PH2008081203226.jpgWashington D.C. is set to become the first American city with a high-tech bike-sharing program. According to the Washington Post, for a $40 annual fee, you’ll be able to pluck a cherry red three-speed from any of 10 (downtown only) bike stations. You can then ride the bike for three hours. Want to ride it for longer? You’ll need to drag it back to an access point and top it up.

It’s a step in the right direction, but being a Berliner, it seems a bit rubbery an execution. In Berlin, there are thousands of City Bikes available, sprinkled liberally on almost every street corner. There’s no actual “stations”: you simply walk up to a bike and call a number on the bike’s bumper, which unlocks it for your use. You can then use it for any amount of time, being charged a low hourly rate on your mobile.

What makes the Berlin city bikes so fantastic is that you can leave them anywhere. They have built-in GPS units: once a week or so, fleets of vans swoop over the city, pick up discarded bikes, and redistribute them optimally. I once had about twenty city bikes I had discarded in front of my apartment building: one day, I came home, and they’d all been picked up.

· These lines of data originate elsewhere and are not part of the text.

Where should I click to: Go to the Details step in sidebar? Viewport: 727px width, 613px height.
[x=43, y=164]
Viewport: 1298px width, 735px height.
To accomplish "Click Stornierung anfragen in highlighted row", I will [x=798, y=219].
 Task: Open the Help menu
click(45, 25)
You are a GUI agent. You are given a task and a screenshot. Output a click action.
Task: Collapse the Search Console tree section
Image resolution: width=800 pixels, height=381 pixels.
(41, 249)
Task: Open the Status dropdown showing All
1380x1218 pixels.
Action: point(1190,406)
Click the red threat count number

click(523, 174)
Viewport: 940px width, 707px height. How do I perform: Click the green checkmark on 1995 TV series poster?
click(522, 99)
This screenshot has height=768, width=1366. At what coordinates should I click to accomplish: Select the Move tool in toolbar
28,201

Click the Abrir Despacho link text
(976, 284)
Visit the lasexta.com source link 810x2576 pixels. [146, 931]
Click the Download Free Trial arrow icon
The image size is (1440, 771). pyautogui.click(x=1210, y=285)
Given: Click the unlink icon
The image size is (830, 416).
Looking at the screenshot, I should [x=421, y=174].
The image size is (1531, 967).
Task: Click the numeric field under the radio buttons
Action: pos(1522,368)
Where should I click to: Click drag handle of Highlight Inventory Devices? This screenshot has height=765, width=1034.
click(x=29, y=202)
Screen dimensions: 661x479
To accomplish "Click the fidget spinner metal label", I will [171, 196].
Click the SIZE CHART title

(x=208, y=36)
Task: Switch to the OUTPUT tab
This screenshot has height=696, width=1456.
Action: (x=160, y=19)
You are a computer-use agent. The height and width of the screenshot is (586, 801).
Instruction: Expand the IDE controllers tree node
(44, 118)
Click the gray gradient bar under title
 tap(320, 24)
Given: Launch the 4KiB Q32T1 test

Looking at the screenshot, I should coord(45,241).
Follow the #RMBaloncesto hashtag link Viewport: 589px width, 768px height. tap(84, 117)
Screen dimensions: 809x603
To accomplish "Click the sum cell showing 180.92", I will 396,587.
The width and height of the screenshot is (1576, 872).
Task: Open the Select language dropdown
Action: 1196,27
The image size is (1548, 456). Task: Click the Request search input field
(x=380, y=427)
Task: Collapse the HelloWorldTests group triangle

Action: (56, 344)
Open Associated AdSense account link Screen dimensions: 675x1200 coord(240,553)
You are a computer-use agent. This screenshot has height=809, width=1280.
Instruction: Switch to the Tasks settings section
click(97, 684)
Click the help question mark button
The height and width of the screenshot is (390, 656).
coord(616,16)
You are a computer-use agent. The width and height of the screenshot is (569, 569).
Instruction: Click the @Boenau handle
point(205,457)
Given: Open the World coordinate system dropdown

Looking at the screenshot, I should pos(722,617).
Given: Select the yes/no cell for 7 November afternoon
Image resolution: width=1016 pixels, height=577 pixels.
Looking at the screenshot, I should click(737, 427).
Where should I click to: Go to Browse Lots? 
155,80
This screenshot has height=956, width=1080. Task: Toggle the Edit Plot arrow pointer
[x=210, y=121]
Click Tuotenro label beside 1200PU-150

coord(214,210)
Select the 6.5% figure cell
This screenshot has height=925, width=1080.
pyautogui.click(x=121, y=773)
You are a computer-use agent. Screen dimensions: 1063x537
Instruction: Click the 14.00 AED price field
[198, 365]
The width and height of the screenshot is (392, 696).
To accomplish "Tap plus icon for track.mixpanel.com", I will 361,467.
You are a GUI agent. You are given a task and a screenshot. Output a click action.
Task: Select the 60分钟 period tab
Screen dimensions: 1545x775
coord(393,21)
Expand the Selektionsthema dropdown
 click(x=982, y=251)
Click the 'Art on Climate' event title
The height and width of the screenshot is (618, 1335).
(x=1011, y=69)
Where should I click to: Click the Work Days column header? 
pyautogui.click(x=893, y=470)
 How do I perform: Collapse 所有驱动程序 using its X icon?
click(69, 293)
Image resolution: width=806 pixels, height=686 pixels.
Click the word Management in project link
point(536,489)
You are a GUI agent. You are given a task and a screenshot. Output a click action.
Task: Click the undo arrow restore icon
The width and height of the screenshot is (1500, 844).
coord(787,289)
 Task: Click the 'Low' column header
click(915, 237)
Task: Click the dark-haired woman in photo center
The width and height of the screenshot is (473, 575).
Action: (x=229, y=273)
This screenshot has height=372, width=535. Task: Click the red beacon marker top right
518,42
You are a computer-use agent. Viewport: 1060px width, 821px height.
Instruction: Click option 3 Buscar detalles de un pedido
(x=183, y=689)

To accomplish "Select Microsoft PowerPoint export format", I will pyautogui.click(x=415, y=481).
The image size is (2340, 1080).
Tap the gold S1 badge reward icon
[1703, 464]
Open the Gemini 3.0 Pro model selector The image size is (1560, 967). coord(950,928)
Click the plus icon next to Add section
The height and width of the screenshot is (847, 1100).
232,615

Simple and perfect. And while Washington’s Smartbike program worries about theft, Berlin’s GPS units effectively prevent the bikes from being stolen, short of using a blowtorch to cut into the unit’s enclosed steal casing. Washington’s solution seems a lot more limiting: as far as the Washington Post says, Smartbike can’t physically track the bikes, so they simply ding anyone who has their bike stolen or damaged on their watch for $550.

It’s great to see American cities experiment with commuter bicycling, but it certainly seems like a sub-optimal solution when European cities have used more sophisticated and successful systems for years.